Marta cura se stessa, la sua sfera affettiva attraverso la presa di coscienza del suo conflitto relazionale e della sua difesa di affidarsi a qualcuno, di non mettersi in gioco nella realtà sociale di tutti i giorni. “Spalmarle una pomata”, ”cerca di massaggiarla molto delicatamente”,”le spiega”: Marta si conosce, sa di sé e si vuole anche bene, ma non riesce ad affidarsi a livello affettivo, non vuole abbandonarsi emotivamente in maniera direttamente proporzionale alle delusione subite. Ma a chi non vuole affidarsi? Alla mamma o al papà? Marta non vuole affidarsi a un uomo. Ecco che “arriva O.P. e Marta dice che è un amico ed è bravissimo per questo intervento”. La frustrazione dell’investimento relazionale e affettivo riguarda un uomo.
“Lui allora le prende la spalla e gliela ruota nel senso giusto, ma lei non sopporta quel dolore e pretende che le si metta la spalla storta com’era prima”. E’ giusto relazionarsi con un uomo; così suggerisce il fisioterapista della Provvidenza, ma le resistenze di Marta sono talmente forti da pretendere che il senso giusto della sua spalla sia quello doloroso e che il senso sbagliato della sua spalla sia quello normale.

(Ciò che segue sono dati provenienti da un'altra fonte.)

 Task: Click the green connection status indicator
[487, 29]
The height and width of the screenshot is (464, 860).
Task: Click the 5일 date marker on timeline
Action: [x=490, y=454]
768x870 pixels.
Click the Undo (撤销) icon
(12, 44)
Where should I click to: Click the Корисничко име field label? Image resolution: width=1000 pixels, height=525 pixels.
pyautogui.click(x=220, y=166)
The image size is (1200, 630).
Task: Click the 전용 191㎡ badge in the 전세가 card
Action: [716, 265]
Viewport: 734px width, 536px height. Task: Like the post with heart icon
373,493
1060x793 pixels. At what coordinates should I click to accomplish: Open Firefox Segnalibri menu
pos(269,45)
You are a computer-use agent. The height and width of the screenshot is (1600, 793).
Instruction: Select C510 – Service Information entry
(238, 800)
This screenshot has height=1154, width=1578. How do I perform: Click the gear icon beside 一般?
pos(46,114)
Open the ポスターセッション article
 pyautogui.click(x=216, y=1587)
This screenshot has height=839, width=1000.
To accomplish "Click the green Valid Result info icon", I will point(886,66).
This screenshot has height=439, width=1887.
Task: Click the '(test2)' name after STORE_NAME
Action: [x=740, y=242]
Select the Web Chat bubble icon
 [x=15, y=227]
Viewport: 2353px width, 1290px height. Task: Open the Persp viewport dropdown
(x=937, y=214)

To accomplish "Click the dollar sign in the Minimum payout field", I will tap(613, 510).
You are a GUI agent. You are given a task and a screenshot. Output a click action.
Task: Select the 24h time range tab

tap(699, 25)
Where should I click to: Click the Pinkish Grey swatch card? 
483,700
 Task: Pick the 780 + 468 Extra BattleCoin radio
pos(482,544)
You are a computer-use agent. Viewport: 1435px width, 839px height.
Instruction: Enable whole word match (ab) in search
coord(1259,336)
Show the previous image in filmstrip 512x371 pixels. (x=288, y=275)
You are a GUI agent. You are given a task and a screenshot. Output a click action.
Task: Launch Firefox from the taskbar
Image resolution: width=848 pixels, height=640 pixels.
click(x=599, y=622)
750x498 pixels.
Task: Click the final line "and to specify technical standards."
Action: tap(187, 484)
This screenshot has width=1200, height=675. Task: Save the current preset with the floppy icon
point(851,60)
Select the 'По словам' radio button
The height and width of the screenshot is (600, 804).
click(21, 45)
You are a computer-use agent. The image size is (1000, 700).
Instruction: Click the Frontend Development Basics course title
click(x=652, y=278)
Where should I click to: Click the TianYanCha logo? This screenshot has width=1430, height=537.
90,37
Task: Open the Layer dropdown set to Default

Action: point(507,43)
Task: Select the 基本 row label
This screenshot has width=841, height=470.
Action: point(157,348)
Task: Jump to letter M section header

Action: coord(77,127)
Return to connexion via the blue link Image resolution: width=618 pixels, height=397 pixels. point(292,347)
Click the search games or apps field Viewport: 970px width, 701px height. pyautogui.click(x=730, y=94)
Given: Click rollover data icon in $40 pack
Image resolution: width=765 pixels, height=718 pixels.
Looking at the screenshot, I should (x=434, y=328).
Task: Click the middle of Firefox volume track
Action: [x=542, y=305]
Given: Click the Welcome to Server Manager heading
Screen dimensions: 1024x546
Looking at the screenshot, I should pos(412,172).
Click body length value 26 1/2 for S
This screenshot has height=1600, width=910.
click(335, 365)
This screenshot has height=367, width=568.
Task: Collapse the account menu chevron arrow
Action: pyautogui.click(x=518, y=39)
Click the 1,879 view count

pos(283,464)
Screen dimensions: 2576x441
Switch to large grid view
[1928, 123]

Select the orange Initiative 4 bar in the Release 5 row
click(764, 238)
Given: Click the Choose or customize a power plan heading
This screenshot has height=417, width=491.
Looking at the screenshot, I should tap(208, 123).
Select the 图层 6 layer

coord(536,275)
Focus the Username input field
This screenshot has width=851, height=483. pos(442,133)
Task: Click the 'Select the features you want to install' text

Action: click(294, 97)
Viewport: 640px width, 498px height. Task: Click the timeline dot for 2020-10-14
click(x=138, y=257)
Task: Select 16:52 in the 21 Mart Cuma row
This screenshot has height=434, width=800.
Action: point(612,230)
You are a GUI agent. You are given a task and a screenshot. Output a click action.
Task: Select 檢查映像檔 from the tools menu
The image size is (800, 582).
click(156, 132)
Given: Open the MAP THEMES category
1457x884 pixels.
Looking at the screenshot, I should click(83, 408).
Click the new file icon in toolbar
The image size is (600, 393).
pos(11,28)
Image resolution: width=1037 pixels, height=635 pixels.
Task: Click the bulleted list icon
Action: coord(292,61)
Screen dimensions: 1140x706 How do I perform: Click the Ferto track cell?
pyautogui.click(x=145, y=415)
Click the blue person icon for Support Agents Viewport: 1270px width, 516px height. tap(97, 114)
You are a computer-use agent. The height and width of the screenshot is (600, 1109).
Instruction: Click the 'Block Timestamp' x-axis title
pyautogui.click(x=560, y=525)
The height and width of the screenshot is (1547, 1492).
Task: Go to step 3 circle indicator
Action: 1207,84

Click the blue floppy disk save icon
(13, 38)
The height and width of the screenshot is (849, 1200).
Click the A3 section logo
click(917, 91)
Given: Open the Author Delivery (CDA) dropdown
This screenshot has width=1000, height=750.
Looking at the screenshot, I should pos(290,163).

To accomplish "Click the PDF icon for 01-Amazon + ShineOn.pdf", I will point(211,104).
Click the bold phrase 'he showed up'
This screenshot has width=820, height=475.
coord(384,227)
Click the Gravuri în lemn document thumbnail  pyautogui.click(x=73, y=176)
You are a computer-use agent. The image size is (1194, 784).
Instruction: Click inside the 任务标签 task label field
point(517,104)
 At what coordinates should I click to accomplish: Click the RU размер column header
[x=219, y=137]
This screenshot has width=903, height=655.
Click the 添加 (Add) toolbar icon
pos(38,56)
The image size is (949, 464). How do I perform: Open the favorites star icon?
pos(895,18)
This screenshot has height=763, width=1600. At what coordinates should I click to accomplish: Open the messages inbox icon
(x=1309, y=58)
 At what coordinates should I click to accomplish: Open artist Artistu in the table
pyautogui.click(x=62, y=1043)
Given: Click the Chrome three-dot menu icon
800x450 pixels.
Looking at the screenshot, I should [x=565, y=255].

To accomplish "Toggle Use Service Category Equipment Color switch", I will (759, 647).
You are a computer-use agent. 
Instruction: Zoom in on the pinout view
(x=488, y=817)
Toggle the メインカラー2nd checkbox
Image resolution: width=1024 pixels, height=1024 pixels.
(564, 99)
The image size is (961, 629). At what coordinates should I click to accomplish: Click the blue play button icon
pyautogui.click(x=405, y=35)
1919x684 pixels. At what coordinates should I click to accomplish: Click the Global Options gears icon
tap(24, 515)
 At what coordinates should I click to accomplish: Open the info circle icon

Il meccanismo di difesa di Marta è la “fissazione”: Marta è bloccata in quel trauma relazionale e affettivo e si difende dal prossimo fissandosi a quello e soffrendo per non soffrire di più. “O te o nessuno mai più”, “se l’amore fa soffrire, io non voglio amare più”: così recitano delle canzoncine leggere degli anni settanta. Certo che questa “fissazione” a investimenti dolorosi del passato comporta anche una mancata risoluzione del complesso di Edipo, ma nel sogno questo tratto non si esprime, si desume. “Dice che preferisce il vecchio dolore a quello nuovo”.
A questo punto “Marta si domanda come possa aiutarla”? Meglio: come posso aiutarmi?
La prognosi impone di alzare la soglia della tolleranza delle frustrazioni relazionali e affettive, di ridurre l’ipertrofia dell’Io e di diminuire le esigenze a carico degli altri. Bisogna evitare l’autocondanna alla misantropia e a una vita ispirata alla paura di abbandonarsi e affidarsi a relazioni significative. L’orgoglio in eccesso è una difesa spasmodica e coincide con la stupidità.
Il rischio psicopatologico si attesta nell’isolamento depressivo e nella caduta della qualità della vita, nell’autolesionismo difensivo all’interno di una visione pessimistica delle relazioni e degli affetti. Il rischio è uno stato limite.
Riflessione metodologica: il meccanismo psichico di difesa della “fissazione” è un processo tramite il quale l’evoluzione della “libido” e i suoi investimenti, a causa di specifiche situazioni affettive ed emotive, si arrestano, arretrano e si legano a persone, a situazioni, a immagini, a relazioni e a eventi particolarmente forti e significativi a livello psicologico, perché rassicuranti,protettivi, soddisfacenti, specialmente in un presente ricco di frustrazioni o di traumatiche gratificazioni. La “fissazione” è collegata inevitabilmente alla “regressione” o a un processo regressivo o a una evoluzione all’incontrario, anzi ne è la logica conseguenza riparatoria; mentre la seconda non si considera un meccanismo di difesa vero e proprio, la prima è da ritenere in maniera più marcata un processo psichico difensivo dall’angoscia. Esempio: il figlio unico che non vuole crescere e rendersi autonomo dalle figure genitoriali e dall’ambiente ovattato della famiglia o il primogenito in preda al sentimento angosciante e struggente della rivalità fraterna in occasione della nascita di un fratello. Entrambi usano il “processo psichico difensivo della fissazione”.